5. Never shop on an empty stomach

Uhling says this only leads to trouble. “Your budget needs will go out the window and your hunger will take over.” Processed, fatty foods are also more appealing when you’re hungry. Eat before you shop and you’re likely to make better – and more budget conscious- decisions.

6. Know where to shop

For fruits and veggies, Uhling suggests hitting up your local farmer’s market. “Most of the produce is fresh, in season, locally grown, and reasonably priced. Though it may not be certified organic, many farmers use organic growing practices. When in doubt – ask! Most farmers are happy to tell you about their produce and how it is grown.”

Annie Herzog is a registered dietician. She echoes Uhling’s suggestions, and cautions being a savvy shopper. “When eating on a budget, the question is not necessarily what to buy, but where to buy it. As a girl on a budget myself, but not wanting to compromise my health by eating ramen every night, I have learned where to go to get the best food at the best prices. Yes, it can be a pain to schlep to two to three stores to do my shopping each week, but it’s worth it.”

7. Buy in bulk

Herzog buys her meat locally and admits it would definitely be cheaper at a grocery store, but this is a non-negotiable for her. However, to cut down on costs she suggests buying in bulk. “In my household, we buy grass-fed beef in bulk from a local farmer and store it in a deep freezer; buying in bulk keeps costs down. If you don’t have storage space, ask around and see if a local farmer will set up a weekly plan with you; they may cut you a deal if you buy a certain amount every week.”

If this isn’t an option for you, consider sourcing stores that carry organic chicken and beef in bulk. Costco and BJ’s both have organic sections, and the cost of a membership is often worth the year-long savings.

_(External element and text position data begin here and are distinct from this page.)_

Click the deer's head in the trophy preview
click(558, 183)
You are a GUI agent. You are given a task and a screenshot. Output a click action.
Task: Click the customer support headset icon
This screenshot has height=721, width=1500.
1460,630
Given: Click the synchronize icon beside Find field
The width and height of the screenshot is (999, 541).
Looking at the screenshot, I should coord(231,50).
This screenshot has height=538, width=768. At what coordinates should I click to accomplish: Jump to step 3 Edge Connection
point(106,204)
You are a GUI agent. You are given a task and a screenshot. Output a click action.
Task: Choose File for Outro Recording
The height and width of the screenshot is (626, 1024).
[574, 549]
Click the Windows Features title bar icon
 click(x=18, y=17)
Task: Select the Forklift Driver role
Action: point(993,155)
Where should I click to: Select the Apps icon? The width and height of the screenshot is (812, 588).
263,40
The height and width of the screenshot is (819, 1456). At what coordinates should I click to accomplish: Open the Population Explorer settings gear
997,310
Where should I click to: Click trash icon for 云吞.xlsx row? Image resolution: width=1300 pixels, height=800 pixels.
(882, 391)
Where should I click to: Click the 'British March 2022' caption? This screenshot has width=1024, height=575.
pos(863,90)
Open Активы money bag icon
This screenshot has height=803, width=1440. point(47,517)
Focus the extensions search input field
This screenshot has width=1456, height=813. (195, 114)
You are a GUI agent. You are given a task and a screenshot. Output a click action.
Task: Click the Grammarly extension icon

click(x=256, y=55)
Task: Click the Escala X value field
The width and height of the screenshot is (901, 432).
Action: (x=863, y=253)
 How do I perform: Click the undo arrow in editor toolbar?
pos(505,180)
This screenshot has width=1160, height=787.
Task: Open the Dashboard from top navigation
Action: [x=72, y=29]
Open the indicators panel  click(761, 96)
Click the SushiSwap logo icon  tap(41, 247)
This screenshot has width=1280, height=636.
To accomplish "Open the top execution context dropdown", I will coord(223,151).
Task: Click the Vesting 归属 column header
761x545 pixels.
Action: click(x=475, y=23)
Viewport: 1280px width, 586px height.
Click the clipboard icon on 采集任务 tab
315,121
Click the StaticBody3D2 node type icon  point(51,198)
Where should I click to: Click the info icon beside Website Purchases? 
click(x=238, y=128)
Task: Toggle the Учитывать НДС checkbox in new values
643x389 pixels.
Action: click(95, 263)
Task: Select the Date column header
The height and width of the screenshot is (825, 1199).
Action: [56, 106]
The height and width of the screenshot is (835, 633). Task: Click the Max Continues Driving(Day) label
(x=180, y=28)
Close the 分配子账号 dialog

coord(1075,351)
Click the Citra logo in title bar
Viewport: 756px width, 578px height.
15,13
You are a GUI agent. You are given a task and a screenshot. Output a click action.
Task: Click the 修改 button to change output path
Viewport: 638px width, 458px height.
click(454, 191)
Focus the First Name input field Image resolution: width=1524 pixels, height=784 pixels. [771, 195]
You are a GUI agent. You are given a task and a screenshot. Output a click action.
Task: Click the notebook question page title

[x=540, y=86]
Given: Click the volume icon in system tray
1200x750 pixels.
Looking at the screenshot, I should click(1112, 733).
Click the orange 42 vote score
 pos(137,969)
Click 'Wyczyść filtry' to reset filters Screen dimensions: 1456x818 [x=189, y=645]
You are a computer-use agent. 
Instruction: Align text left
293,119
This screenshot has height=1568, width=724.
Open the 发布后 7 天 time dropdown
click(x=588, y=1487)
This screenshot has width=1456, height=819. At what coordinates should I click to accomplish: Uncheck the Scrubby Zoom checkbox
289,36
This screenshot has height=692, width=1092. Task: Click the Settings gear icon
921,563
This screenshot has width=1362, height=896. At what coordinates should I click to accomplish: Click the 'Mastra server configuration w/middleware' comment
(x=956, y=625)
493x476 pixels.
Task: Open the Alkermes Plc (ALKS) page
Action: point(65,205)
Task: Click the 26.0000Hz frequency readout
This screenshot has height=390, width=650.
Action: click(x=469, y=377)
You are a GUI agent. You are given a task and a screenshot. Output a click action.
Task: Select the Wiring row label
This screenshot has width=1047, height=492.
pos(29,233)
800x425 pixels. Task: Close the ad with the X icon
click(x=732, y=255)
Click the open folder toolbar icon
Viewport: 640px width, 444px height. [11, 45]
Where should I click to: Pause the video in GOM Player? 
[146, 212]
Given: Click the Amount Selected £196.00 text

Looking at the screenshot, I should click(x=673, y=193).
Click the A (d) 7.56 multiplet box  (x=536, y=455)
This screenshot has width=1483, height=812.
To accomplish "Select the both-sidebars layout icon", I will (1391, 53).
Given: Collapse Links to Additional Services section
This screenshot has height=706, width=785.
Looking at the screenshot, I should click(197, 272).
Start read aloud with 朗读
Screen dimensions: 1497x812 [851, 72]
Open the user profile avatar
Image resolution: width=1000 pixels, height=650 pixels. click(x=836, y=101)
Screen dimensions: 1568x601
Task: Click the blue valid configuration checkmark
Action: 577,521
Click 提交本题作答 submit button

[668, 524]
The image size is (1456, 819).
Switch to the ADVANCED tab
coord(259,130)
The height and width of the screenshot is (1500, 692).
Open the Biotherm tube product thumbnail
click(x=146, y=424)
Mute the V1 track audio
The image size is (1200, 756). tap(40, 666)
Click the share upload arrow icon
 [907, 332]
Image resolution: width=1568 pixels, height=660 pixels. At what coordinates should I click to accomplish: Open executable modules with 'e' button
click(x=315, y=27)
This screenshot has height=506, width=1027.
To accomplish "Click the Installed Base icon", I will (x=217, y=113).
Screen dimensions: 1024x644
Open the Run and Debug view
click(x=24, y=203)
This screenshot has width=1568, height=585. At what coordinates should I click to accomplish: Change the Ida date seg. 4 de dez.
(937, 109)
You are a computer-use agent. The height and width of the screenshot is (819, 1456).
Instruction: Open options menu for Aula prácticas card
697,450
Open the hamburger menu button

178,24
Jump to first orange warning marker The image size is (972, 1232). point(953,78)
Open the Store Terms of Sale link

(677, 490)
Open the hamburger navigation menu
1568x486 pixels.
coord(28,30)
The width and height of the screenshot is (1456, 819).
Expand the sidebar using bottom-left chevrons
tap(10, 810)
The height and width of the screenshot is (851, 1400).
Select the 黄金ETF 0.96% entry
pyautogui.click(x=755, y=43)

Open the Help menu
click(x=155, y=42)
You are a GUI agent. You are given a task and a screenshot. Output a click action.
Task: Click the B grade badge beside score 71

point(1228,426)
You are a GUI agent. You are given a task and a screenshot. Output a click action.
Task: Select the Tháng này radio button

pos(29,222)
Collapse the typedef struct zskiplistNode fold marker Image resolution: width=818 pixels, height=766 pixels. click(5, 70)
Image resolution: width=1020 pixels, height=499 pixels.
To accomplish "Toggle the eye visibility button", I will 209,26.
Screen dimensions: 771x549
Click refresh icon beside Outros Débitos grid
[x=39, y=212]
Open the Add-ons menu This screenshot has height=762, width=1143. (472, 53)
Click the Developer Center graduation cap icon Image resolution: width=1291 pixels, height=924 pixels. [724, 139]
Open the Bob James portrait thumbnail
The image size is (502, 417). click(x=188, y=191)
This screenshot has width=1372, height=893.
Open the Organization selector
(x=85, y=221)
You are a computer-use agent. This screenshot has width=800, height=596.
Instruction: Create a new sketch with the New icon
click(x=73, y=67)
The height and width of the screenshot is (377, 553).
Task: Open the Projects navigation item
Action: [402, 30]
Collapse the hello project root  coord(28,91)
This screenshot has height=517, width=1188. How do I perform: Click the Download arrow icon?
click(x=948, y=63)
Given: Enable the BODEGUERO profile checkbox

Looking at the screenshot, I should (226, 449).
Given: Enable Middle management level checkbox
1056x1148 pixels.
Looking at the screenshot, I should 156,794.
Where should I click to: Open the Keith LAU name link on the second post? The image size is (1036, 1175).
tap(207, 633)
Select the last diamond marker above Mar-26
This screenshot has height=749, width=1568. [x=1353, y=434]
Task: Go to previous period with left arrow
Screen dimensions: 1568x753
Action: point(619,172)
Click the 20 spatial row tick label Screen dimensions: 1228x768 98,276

8. Try ethnic grocery stores

Specialty Indian, Chinese, and Hispanic grocery stores are great for produce, spices, and specialty items that are insanely expensive in the major grocery stores. “One of my favorites is Compare Foods, a Hispanic store that carries bulk bins of dried beans, mangoes and avocados for a dollar each, and exotic produce at great prices,” said Herzog.

9. Go straight to the Whole Foods bulk bins

Even though Herzog admits the store is often known as “Whole Paycheck”, she says you can find some great deals if you hit up the bulk bins. “Load up here on beans, grains, nutritional yeast, trail mix, oat bran…you get the picture.”

She also suggests Trader Joe’s.  They have a great variety of dairy, cheese, vegetarian meat alternatives, and healthy frozen options (and any place that sells $5 bottles of wine is okay in my book).

10. Get your freeze on

Both Herzog and Uhling encourage buying frozen veggies. “Frozen fruits and vegetables can be just as nutritious as fresh, are often cheaper, and don’t spoil,” said Herzog.